Task goal: For the data below, please report each line where the word "computer" is found.

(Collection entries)
_ _ _
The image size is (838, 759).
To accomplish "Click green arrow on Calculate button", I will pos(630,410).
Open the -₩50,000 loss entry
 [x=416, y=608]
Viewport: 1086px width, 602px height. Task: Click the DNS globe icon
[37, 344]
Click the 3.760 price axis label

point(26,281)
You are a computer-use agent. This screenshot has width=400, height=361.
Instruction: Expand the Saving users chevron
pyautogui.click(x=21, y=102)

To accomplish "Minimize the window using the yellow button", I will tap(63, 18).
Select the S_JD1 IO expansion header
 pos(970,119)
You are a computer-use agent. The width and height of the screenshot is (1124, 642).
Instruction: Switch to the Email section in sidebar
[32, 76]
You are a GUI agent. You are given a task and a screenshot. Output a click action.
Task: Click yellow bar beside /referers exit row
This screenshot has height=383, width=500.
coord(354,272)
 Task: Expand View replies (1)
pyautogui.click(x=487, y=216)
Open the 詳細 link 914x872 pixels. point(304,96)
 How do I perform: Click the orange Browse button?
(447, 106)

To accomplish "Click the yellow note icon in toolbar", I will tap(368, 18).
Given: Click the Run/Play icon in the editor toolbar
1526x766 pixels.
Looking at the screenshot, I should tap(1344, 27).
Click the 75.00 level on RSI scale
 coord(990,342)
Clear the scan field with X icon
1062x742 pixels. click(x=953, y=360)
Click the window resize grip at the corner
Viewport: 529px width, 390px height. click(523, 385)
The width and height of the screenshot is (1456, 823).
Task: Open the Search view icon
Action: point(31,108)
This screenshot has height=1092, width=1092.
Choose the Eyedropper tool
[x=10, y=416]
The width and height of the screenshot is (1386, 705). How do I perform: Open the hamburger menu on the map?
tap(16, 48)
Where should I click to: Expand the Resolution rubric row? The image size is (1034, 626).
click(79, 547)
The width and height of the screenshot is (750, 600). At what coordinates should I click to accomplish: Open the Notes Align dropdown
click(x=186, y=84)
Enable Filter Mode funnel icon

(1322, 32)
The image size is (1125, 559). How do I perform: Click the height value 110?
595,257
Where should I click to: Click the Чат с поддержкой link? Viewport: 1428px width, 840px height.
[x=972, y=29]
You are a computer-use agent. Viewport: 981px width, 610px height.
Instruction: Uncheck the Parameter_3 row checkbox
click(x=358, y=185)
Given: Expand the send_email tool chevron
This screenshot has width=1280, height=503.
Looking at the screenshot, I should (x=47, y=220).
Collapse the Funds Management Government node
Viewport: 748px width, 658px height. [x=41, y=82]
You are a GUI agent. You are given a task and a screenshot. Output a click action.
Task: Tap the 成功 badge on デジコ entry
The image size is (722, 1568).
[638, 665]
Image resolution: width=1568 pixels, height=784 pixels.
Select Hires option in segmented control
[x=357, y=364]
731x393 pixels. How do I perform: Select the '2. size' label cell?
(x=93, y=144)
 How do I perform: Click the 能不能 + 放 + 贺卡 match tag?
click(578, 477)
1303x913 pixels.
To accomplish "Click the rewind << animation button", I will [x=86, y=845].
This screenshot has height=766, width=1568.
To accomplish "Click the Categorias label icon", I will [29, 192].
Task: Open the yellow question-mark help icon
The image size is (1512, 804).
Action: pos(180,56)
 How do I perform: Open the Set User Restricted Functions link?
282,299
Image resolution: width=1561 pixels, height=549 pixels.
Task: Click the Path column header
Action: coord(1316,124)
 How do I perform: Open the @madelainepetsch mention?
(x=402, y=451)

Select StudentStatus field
_ _ _
Completed exercise:
You are a computer-use agent. This screenshot has width=400, height=361.
You are a computer-use agent. The width and height of the screenshot is (1124, 642).
You are a computer-use agent. Viewport: 981px width, 610px height.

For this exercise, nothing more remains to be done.